▶ [Task instructions] In full and without deviation, write out the entries that follow.

▶ [Supplied material]
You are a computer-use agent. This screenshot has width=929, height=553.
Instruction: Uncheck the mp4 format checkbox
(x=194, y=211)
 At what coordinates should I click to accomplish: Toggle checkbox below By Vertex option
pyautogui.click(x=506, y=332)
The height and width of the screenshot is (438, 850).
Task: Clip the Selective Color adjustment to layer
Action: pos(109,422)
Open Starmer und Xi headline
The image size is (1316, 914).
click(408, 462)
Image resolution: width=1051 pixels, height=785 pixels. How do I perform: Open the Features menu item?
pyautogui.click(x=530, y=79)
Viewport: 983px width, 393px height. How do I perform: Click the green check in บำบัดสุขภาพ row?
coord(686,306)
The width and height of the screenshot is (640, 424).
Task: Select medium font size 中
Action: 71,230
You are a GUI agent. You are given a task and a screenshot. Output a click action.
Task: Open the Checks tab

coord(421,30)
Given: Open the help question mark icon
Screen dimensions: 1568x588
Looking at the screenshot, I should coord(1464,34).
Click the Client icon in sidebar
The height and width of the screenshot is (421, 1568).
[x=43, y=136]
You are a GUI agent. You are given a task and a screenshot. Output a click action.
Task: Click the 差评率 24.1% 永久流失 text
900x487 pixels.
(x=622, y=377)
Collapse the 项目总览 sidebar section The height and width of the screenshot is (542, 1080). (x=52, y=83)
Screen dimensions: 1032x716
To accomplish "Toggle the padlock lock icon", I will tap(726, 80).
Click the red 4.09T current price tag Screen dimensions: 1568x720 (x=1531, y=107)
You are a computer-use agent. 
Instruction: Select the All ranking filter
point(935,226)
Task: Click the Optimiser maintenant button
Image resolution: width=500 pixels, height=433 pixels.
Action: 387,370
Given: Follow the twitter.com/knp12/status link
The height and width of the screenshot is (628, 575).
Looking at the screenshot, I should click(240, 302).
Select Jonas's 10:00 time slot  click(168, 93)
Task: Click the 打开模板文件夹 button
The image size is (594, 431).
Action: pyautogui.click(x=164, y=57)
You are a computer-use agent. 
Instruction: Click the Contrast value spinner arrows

▶ [Exercise response]
You are a computer-use agent. This screenshot has width=929, height=553.
Instruction: Uncheck the mp4 format checkbox
(x=194, y=211)
 At what coordinates should I click to accomplish: Toggle checkbox below By Vertex option
pyautogui.click(x=506, y=332)
The height and width of the screenshot is (438, 850).
Task: Clip the Selective Color adjustment to layer
Action: pos(109,422)
Open Starmer und Xi headline
The image size is (1316, 914).
click(408, 462)
Image resolution: width=1051 pixels, height=785 pixels. How do I perform: Open the Features menu item?
pyautogui.click(x=530, y=79)
Viewport: 983px width, 393px height. How do I perform: Click the green check in บำบัดสุขภาพ row?
coord(686,306)
The width and height of the screenshot is (640, 424).
Task: Select medium font size 中
Action: 71,230
You are a GUI agent. You are given a task and a screenshot. Output a click action.
Task: Open the Checks tab

coord(421,30)
Given: Open the help question mark icon
Screen dimensions: 1568x588
Looking at the screenshot, I should coord(1464,34).
Click the Client icon in sidebar
The height and width of the screenshot is (421, 1568).
[x=43, y=136]
You are a GUI agent. You are given a task and a screenshot. Output a click action.
Task: Click the 差评率 24.1% 永久流失 text
900x487 pixels.
(x=622, y=377)
Collapse the 项目总览 sidebar section The height and width of the screenshot is (542, 1080). (x=52, y=83)
Screen dimensions: 1032x716
To accomplish "Toggle the padlock lock icon", I will tap(726, 80).
Click the red 4.09T current price tag Screen dimensions: 1568x720 (x=1531, y=107)
You are a computer-use agent. 
Instruction: Select the All ranking filter
point(935,226)
Task: Click the Optimiser maintenant button
Image resolution: width=500 pixels, height=433 pixels.
Action: 387,370
Given: Follow the twitter.com/knp12/status link
The height and width of the screenshot is (628, 575).
Looking at the screenshot, I should click(240, 302).
Select Jonas's 10:00 time slot  click(168, 93)
Task: Click the 打开模板文件夹 button
The image size is (594, 431).
Action: pyautogui.click(x=164, y=57)
You are a computer-use agent. 
Instruction: Click the Contrast value spinner arrows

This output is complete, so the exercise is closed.